Consequence: inference time scales with B × S_max, not with the actual token count. When the token-length distribution is highly skewed (few long sequences, many short — the canonical pattern for search / retrieval / recommendation queries), the pad tokens "do no useful work but still consume compute and memory bandwidth, so latency scales with B × S_max instead of the actual token count." In Voyage AI's framing:

  • Wasted compute on pad tokens can be the majority of the batch's GPU work at high skew.
  • Tail latency is inflated — the longest sequence sets the batch's wall-clock time; one outlier slows everybody.
  • Memory bandwidth for pad tokens is real — they move through the pipeline like useful tokens do.

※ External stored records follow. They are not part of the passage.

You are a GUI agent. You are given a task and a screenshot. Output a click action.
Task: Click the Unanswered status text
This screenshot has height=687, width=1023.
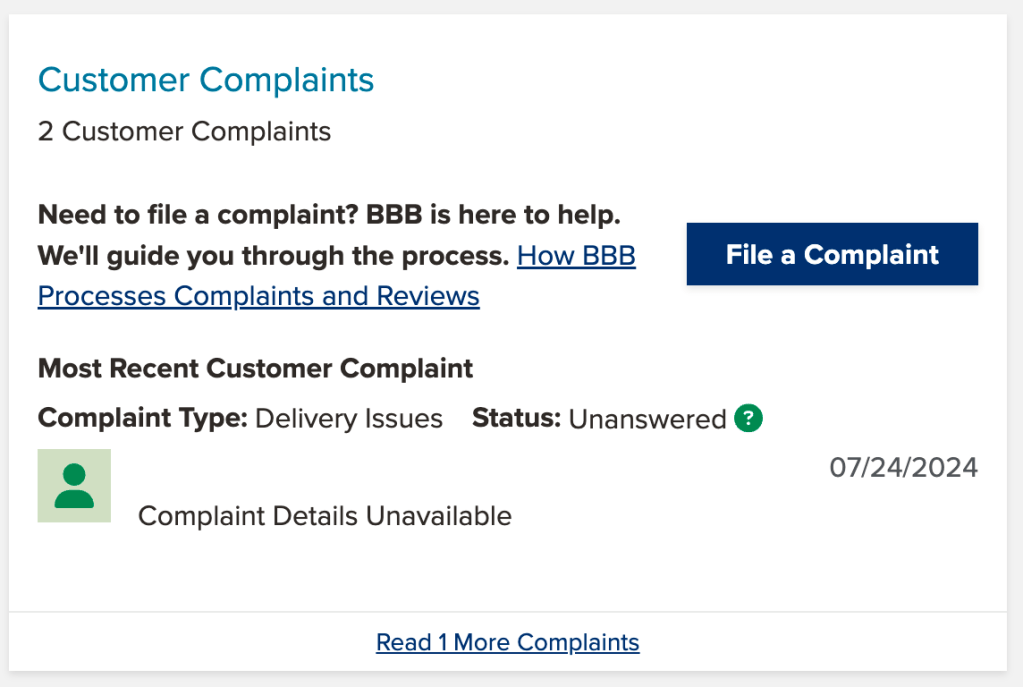(647, 419)
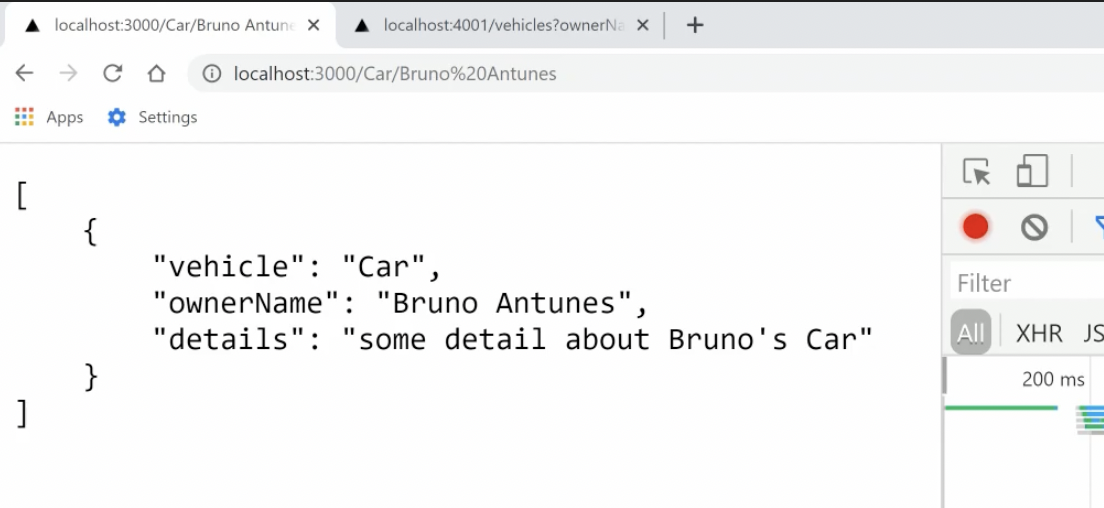This screenshot has height=508, width=1104.
Task: Close the localhost:3000 Car tab
Action: (314, 25)
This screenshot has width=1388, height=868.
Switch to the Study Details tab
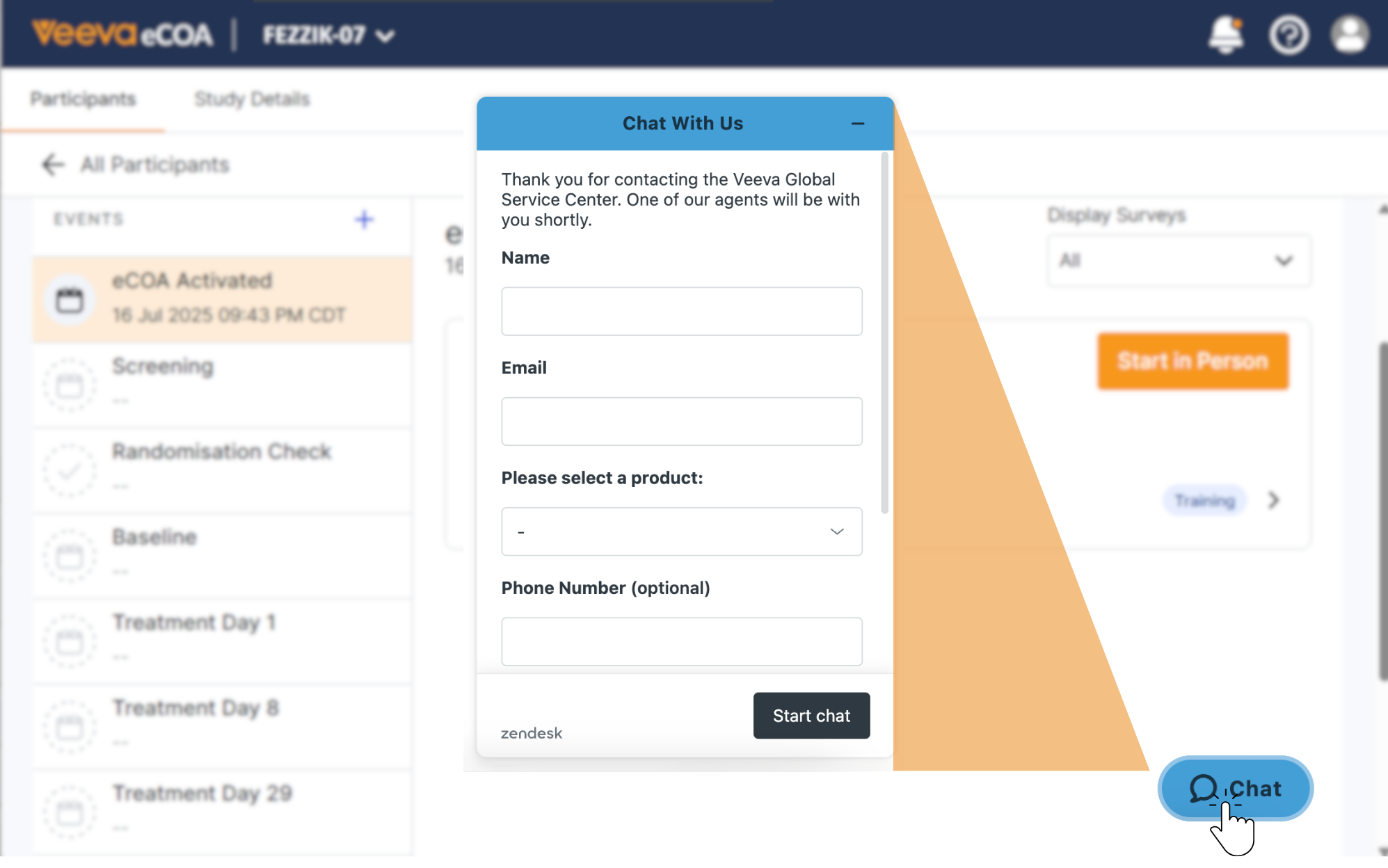252,99
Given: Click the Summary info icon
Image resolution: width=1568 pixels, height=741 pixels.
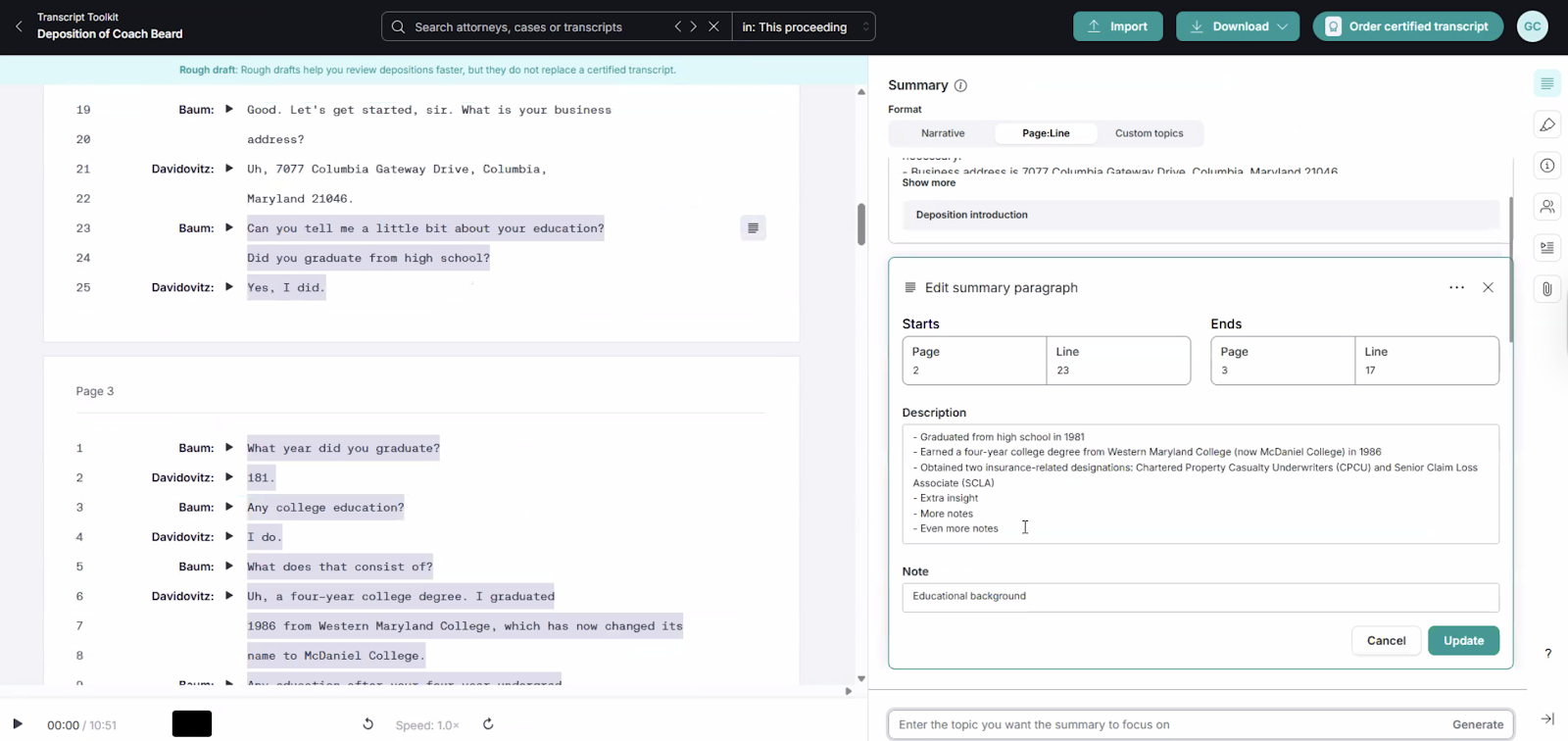Looking at the screenshot, I should (x=960, y=85).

The super-sequence primitive

Padding removal restructures the batch: concatenate all active sequences end-to-end into one long super-sequence of length

T = Σ token_count_i

and hand the inference engine a combined tensor of shape (1, T) (or equivalent). Per-sequence boundaries are preserved via two bookkeeping structures that travel with the super-sequence:

  • Attention masks — block tokens from one sequence from attending to tokens of another. Usually implemented as sequence-ID vectors consumed by fused attention kernels (FlashAttention family variants with "varlen" support).
  • Position indices — per-sequence position IDs so each sequence's positional encoding restarts at 0 at its own start, not at the super-sequence start.

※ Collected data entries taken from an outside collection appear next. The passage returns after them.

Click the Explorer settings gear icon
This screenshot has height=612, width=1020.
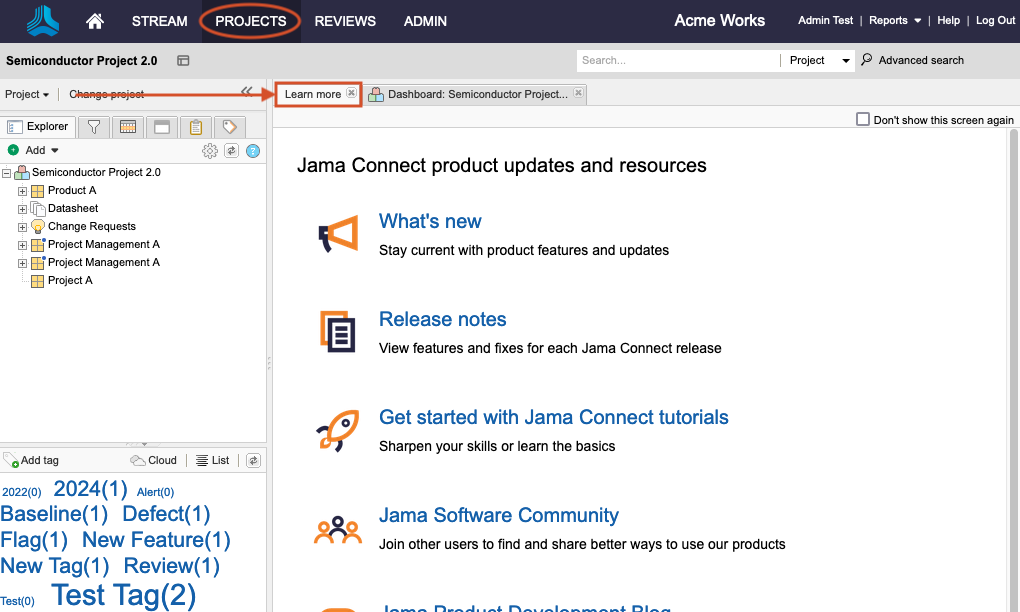tap(209, 151)
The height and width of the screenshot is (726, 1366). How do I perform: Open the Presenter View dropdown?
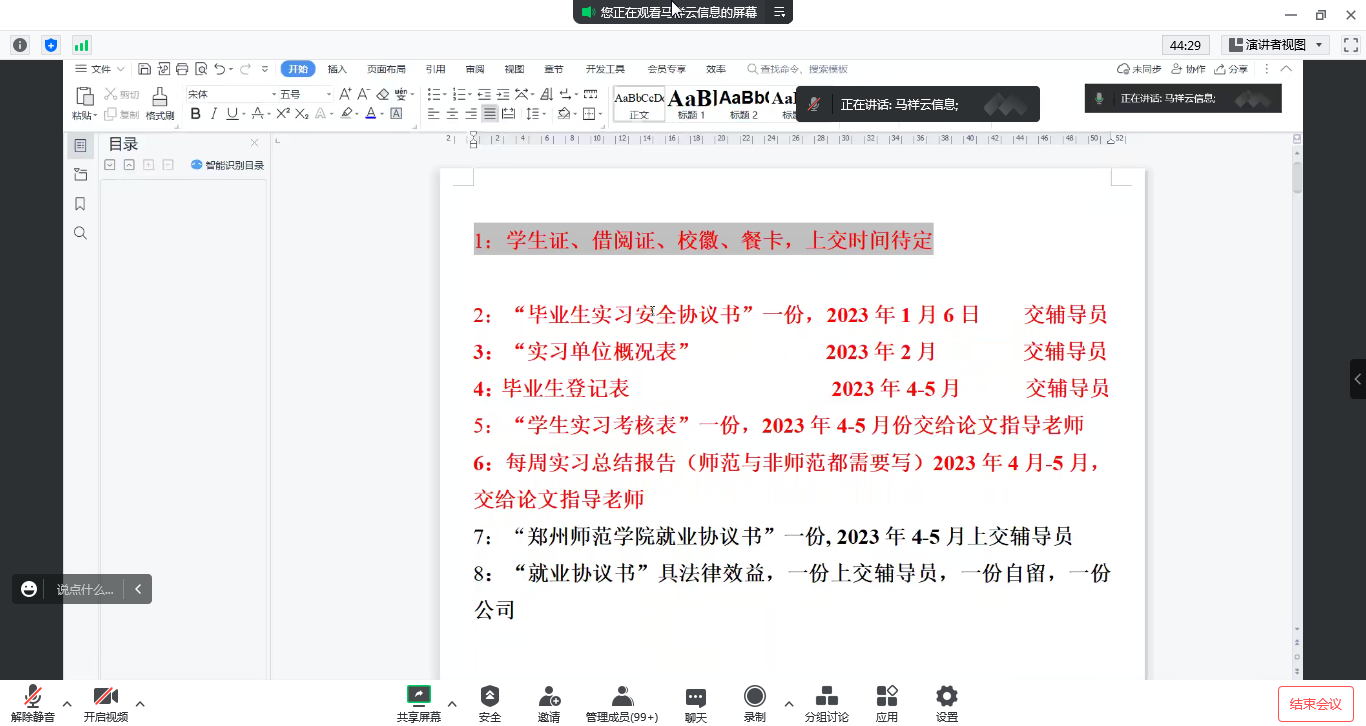click(x=1275, y=45)

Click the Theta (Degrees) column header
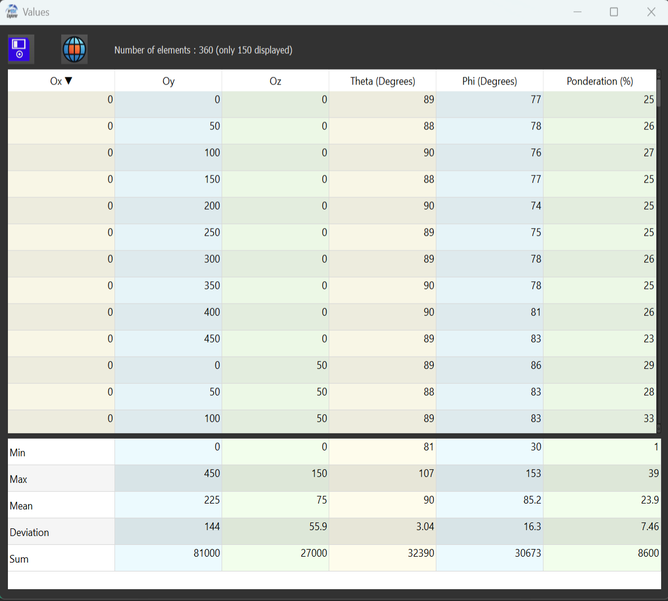[382, 81]
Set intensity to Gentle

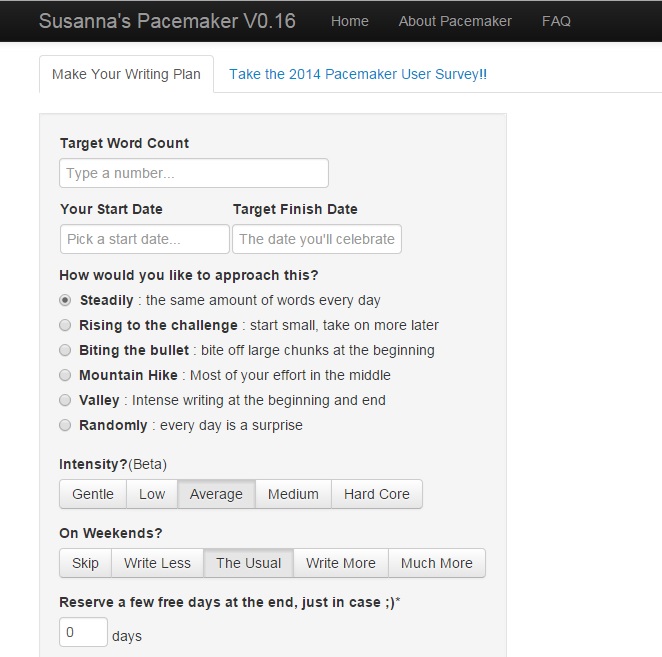click(x=93, y=494)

The result: inference time now tracks T, so "GPU work aligned with what matters." No pad-token compute, no tail-latency inflation from one long sequence, no wasted memory bandwidth.

Engine support

Not all inference engines implement padding removal. Voyage AI names two that do:

  • vLLM — packed-sequence serving via paged attention + FlashAttention varlen kernels; canonical open-source engine for efficient transformer serving.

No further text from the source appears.